Manche argumentieren, dass die Vereinigten Staaten nun vor ihrem eigenen Suez-Moment stehen. Dies ist zwar eine vereinfachte Sichtweise auf die finanziellen Auswirkungen einer Sperrung der Straße von Hormus, doch ebenso leichtfertig ist die Nonchalance, mit der manche davon ausgehen, dass die Hegemonie des Dollars gegenüber Präsident Donald Trumps Iran-Kriegs-Fehler unempfindlich sei.
Ölkrisen historischen Ausmaßes
Die Ähnlichkeiten zwischen den Maßnahmen des Iran und der Suez-Krise täuschen. Zwar haben sowohl Ägypten als auch der Iran die Ölversorgung durch die Sperrung einer unter ihrer Kontrolle stehenden Wasserstraße unterbrochen. Die Energiepreise stiegen in den Volkswirtschaften der Hegemonialmächte stark an.

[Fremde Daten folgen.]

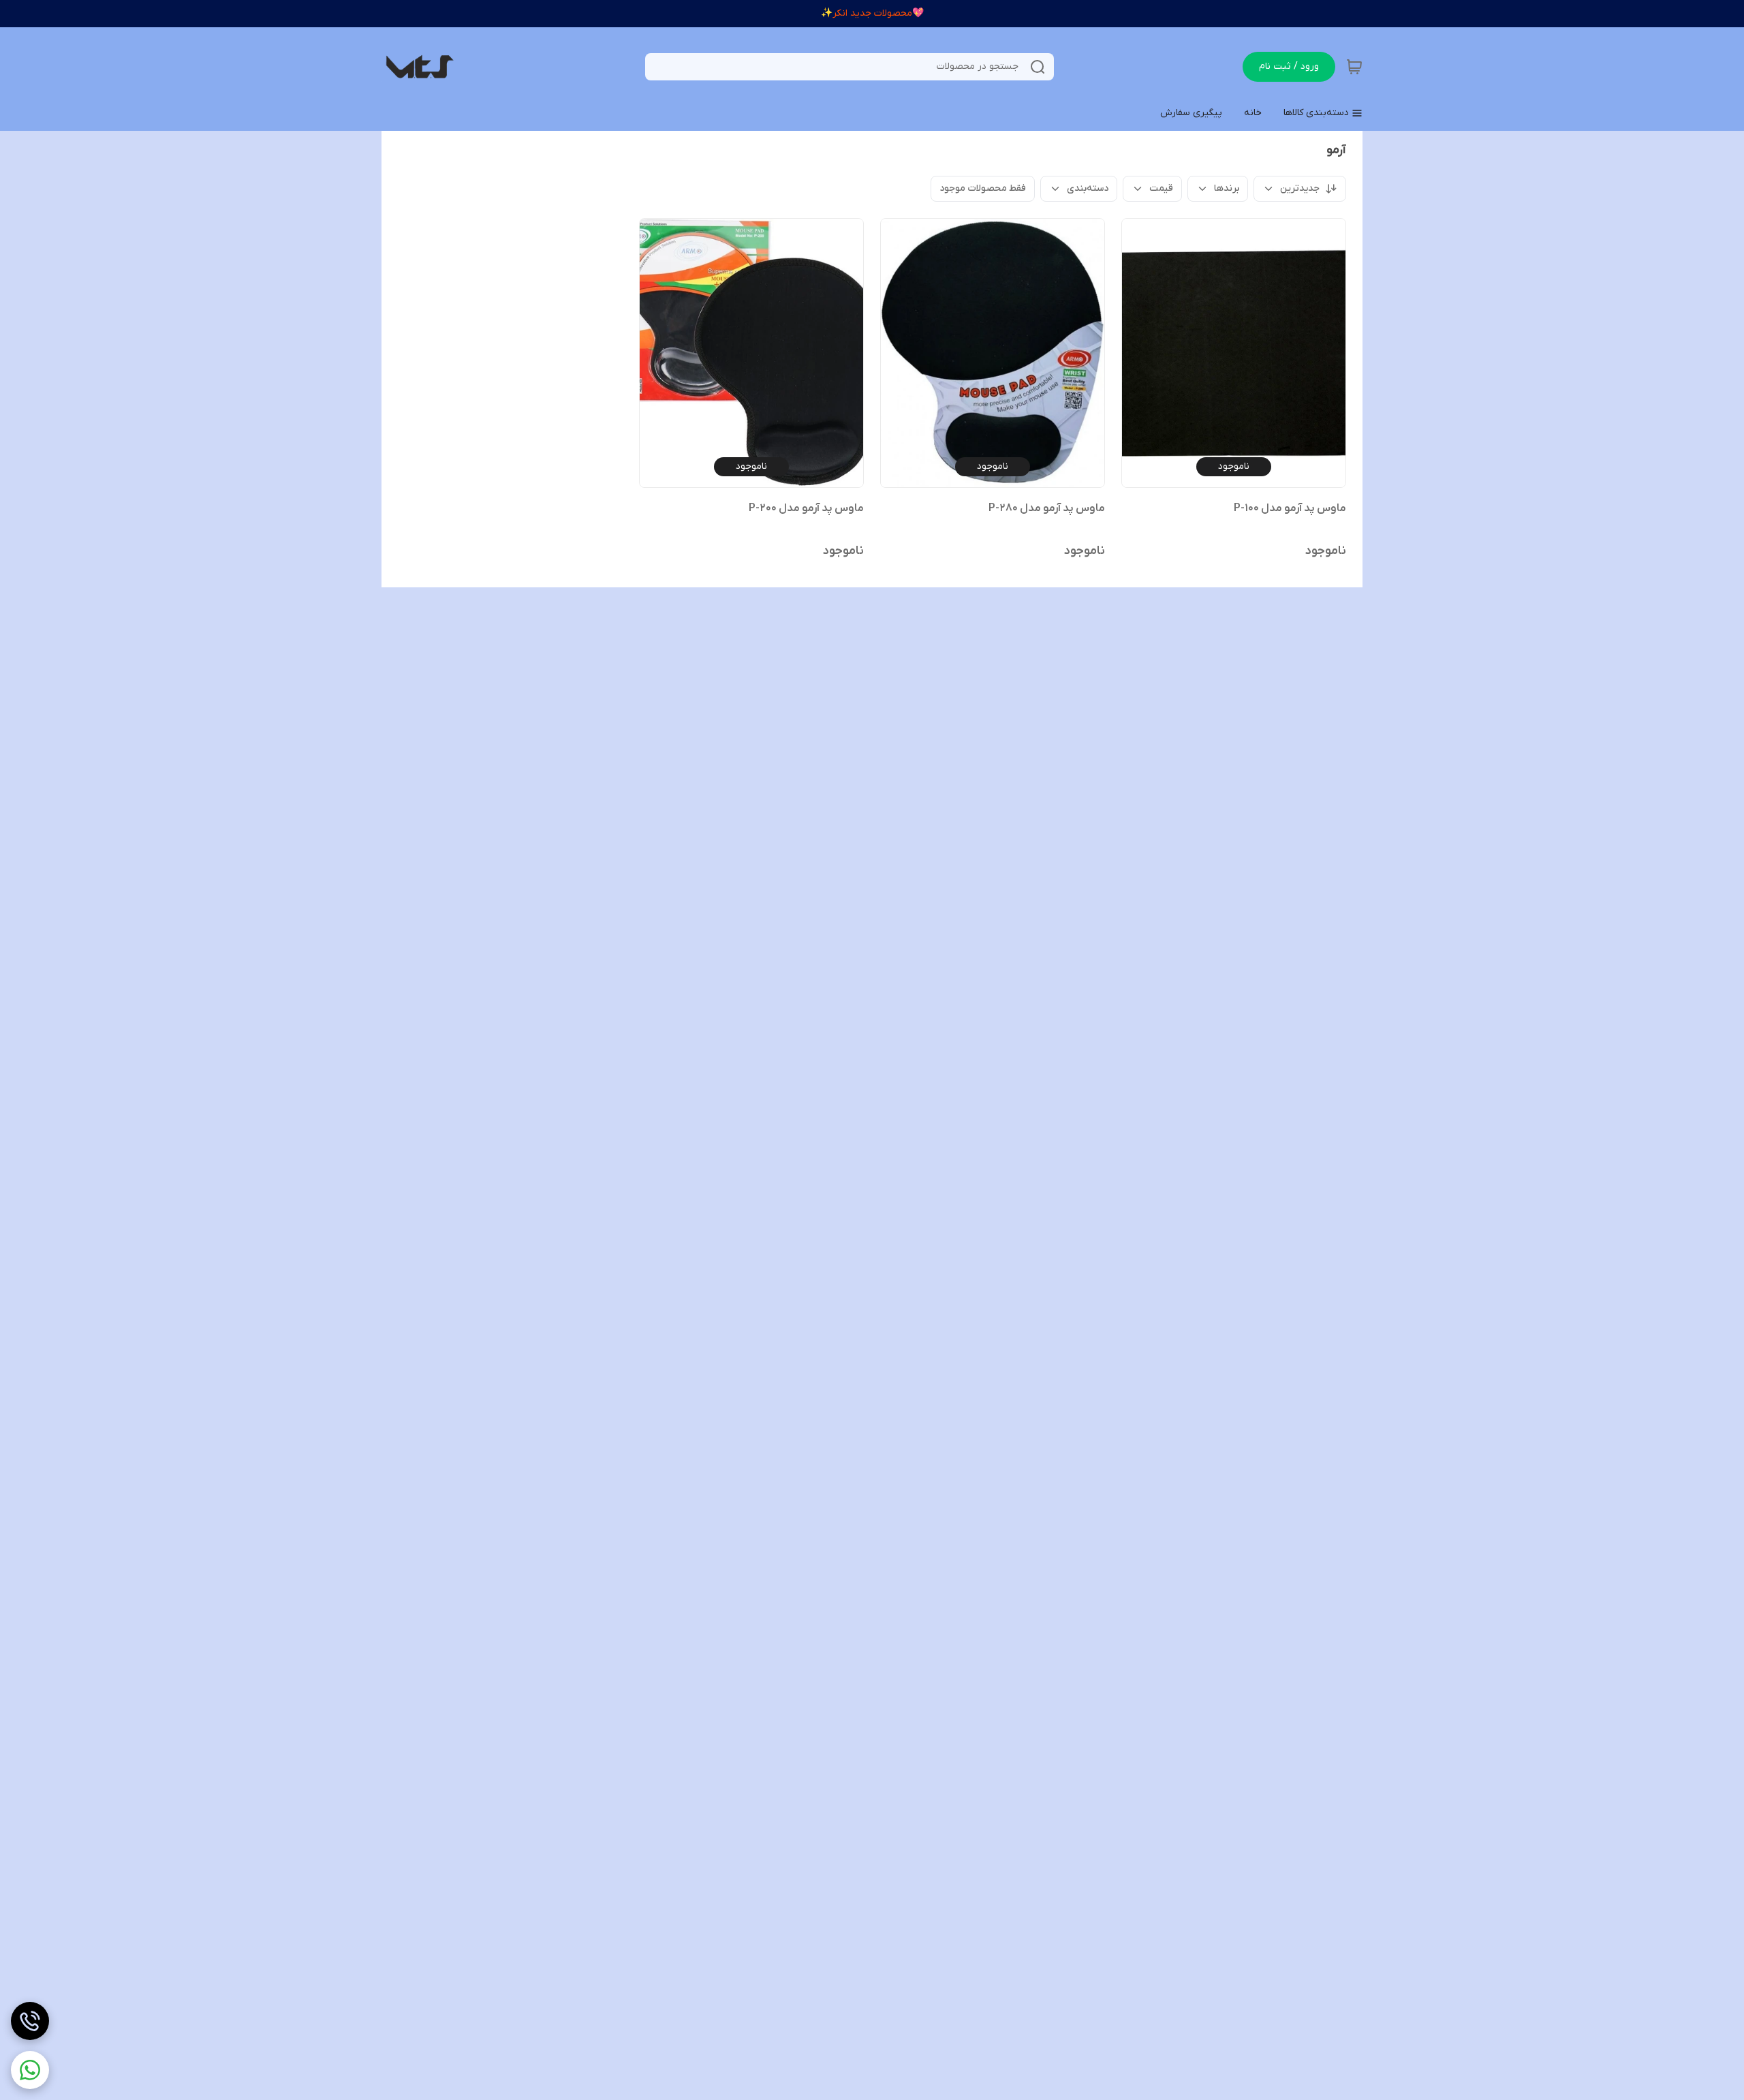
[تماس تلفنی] (30, 2021)
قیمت (1161, 188)
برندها (1226, 188)
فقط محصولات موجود (982, 188)
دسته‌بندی (1087, 188)
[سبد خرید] (1354, 67)
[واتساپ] (30, 2070)
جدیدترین (1300, 188)
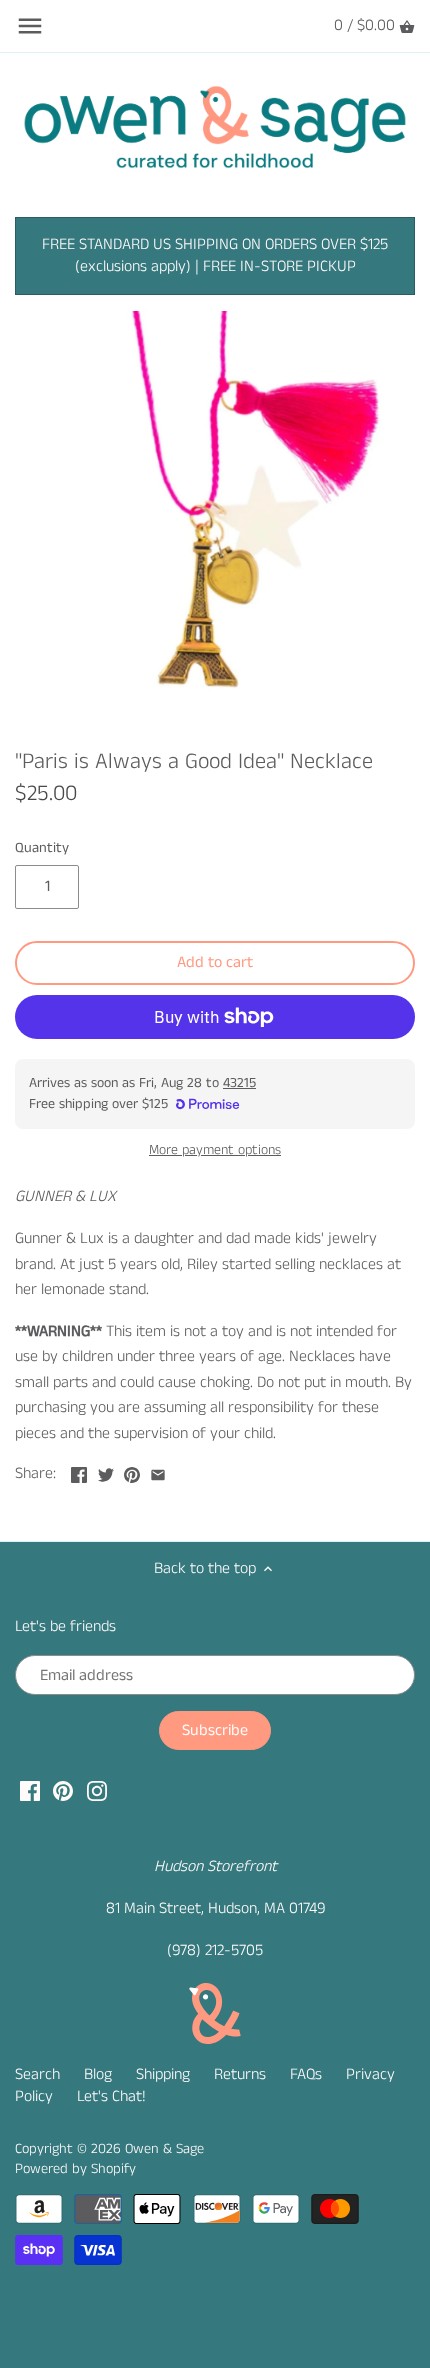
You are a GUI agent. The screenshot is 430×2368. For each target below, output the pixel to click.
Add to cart (215, 962)
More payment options (215, 1150)
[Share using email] (158, 1471)
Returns (240, 2074)
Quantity (42, 848)
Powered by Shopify (75, 2169)
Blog (98, 2074)
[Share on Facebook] (79, 1471)
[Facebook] (30, 1791)
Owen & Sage (164, 2149)
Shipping (163, 2074)
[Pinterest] (63, 1791)
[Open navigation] (30, 26)
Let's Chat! (111, 2096)
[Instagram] (97, 1791)
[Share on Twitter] (106, 1471)
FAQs (306, 2074)
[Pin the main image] (132, 1471)
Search (37, 2074)
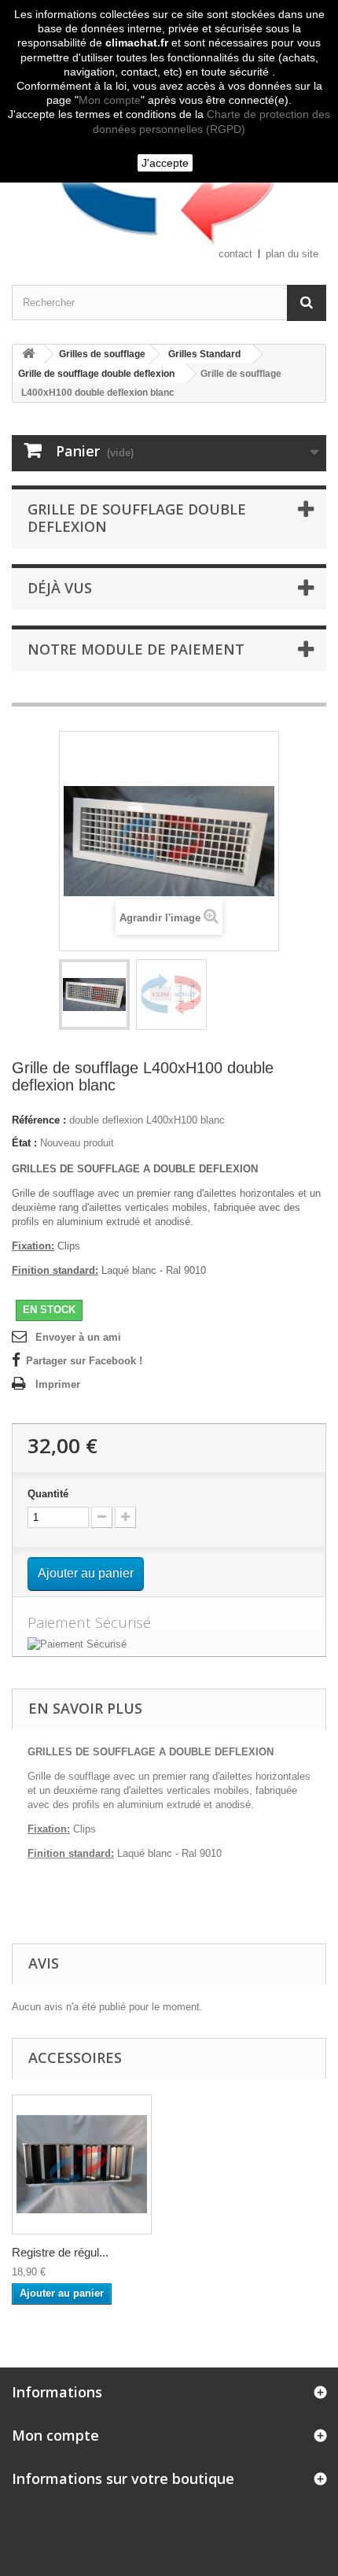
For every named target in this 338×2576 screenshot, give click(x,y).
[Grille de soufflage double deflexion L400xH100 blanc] (94, 994)
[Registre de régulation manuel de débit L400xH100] (82, 2164)
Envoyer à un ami (78, 1337)
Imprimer (57, 1384)
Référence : (39, 1120)
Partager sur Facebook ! (84, 1361)
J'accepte (165, 163)
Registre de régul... (60, 2252)
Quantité (48, 1494)
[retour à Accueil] (28, 354)
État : (24, 1143)
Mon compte (110, 100)
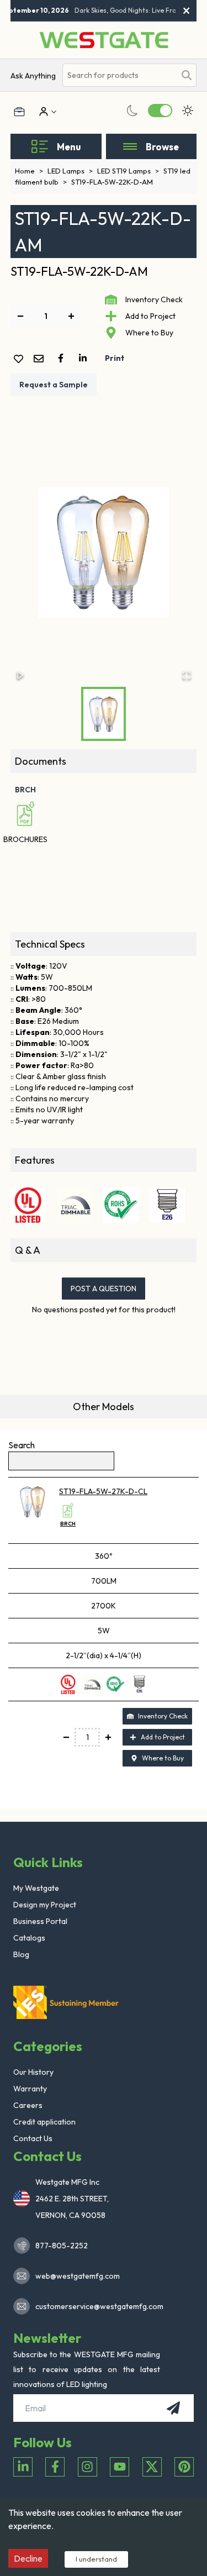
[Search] (186, 75)
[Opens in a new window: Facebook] (55, 2467)
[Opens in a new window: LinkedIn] (23, 2467)
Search (21, 1444)
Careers (28, 2105)
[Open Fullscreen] (187, 675)
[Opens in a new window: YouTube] (119, 2467)
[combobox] (119, 75)
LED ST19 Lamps (128, 170)
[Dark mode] (132, 110)
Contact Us (32, 2138)
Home (29, 170)
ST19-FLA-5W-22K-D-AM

Die Finanzmärkte litten darunter, ebenso wie die Ärmsten, die stets einen unverhältnismäßig hohen Anteil der Kostensteigerungen für Düngemittel und Transport tragen. Doch mehrere grundlegende Unterschiede deuten darauf hin, dass Hormuz für die USA nicht das sein wird, was Suez für Großbritannien war.